Form 8-K

 

 

UNITED STATES

SECURITIES AND EXCHANGE COMMISSION

Washington, D.C. 20549

 

 

FORM 8-K

 

 

CURRENT REPORT

Pursuant to Section 13 or 15(d) of the Securities Exchange Act of 1934

Date of Report (Date of earliest event reported): May 17, 2010

 

 

NetSuite Inc.

(Exact name of registrant as specified in its charter)

 

 

 

Delaware   001-33870   94-3310471

(State or other jurisdiction of

incorporation or organization)

 

(Commission

file number)

 

(I.R.S. Employer

Identification No.)

 

2955 Campus Drive, Suite 100

San Mateo, California

  94403-2511
(Address of principal executive offices)   (Zip Code)

(650) 627-1000

(Registrant’s telephone number, including area code)

Not applicable

(Former name or former address, if changed since last report)

 

 

Check the appropriate box below if the Form 8-K filing is intended to simultaneously satisfy the filing obligation of the registrant under any of the following provisions:

 

¨ Written communications pursuant to Rule 425 under the Securities Act (17 CFR 230.425)

 

¨ Soliciting material pursuant to Rule 14a-12 under the Exchange Act (17 CFR 240.14a-12)

 

¨ Pre-commencement communications pursuant to Rule 14d-2(b) under the Exchange Act (17 CFR 240.14d-2(b))

 

¨ Pre-commencement communications pursuant to Rule 13e-4(c) under the Exchange Act (17 CFR 240.13e-4(c))

 

 

 


ITEM 1.01 Entry into a Material Definitive Agreement.

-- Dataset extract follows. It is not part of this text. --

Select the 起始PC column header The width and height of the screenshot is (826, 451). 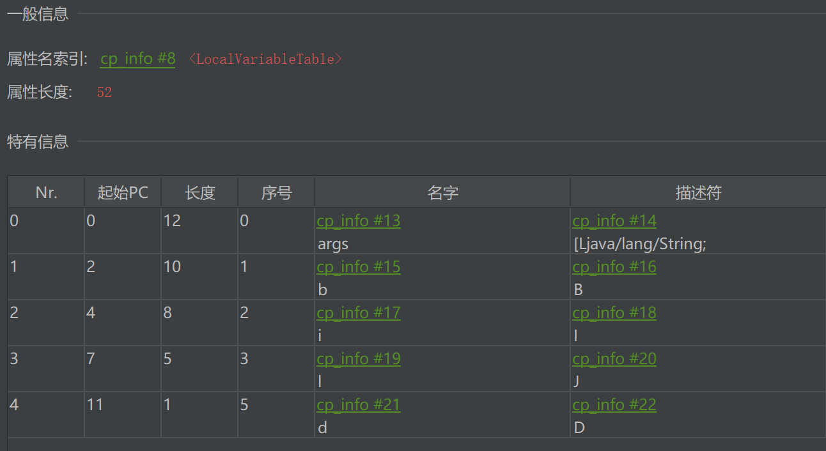tap(123, 192)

On May 17, 2010, NetSuite Inc. (the “Company”) entered into an Amended and Restated Master Services Agreement (the “Restated Master Services Agreement”) with SAVVIS Communications Corporation (“SAVVIS”). The Company was previously a party to a Master Services Agreement with SAVVIS dated May 14, 2001, as amended on May 15, 2007, and December 4, 2007 (collectively, the “Prior Master Services Agreement”). The Restated Master Services Agreement replaces the Prior Master Services Agreement in its entirety.

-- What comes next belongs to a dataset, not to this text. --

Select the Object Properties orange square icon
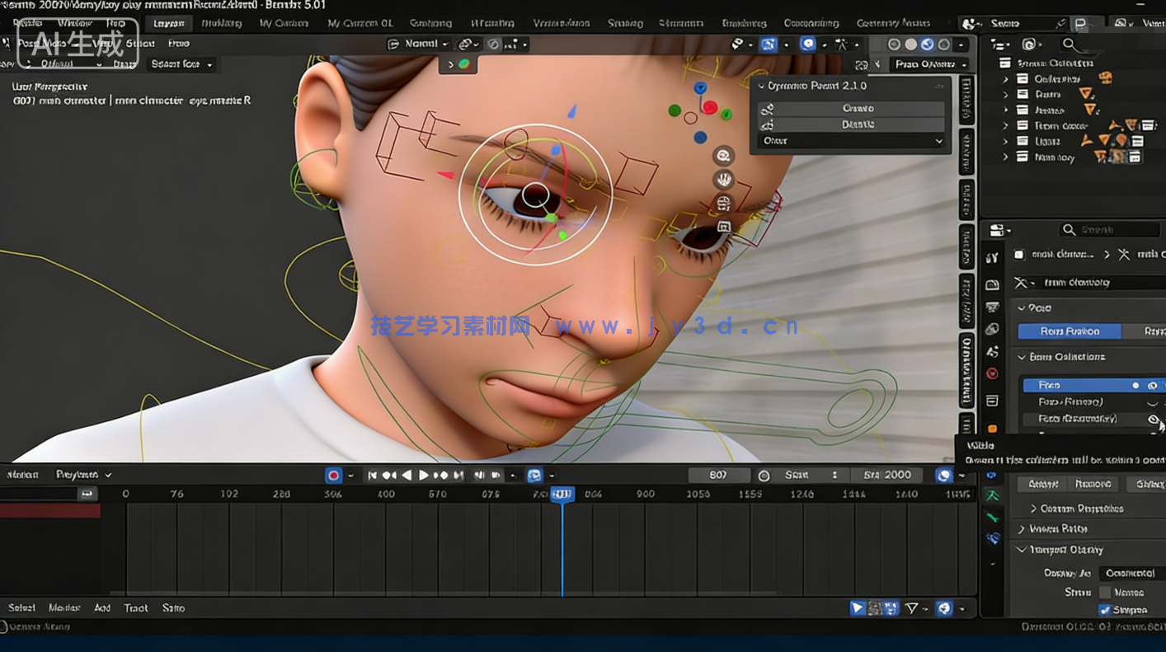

The Company and SAVVIS entered into the Restated Master Services Agreement to add an additional data center to the co-location and bandwidth services used by the Company to host its applications suite and to consolidate the various prior agreements and amendments with SAVVIS into one agreement.

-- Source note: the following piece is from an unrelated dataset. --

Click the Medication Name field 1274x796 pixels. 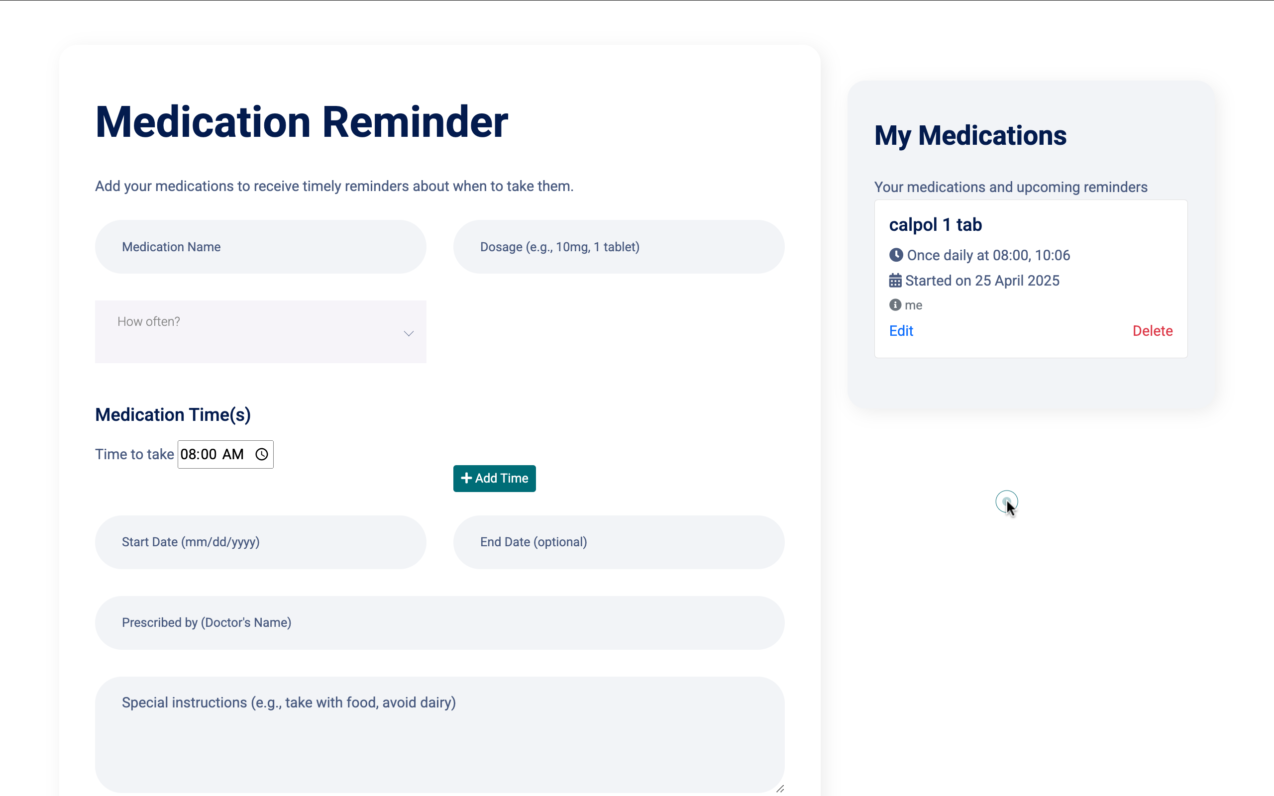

The foregoing description of the amendment to the Prior Master Services Agreement does not purport to be complete, and is qualified in its entirety by reference to the Restated Master Services Agreement, a copy of which is filed as Exhibit 10.1 hereto and is incorporated herein by reference.

 

ITEM 9.01 Financial Statements and Exhibits.

(d) Exhibits

 

Exhibit

No.

 

Description of Exhibits

10.1   Amended and Restated Master Services Agreement between SAVVIS Communications Corporation and NetSuite Inc. dated May 17, 2010.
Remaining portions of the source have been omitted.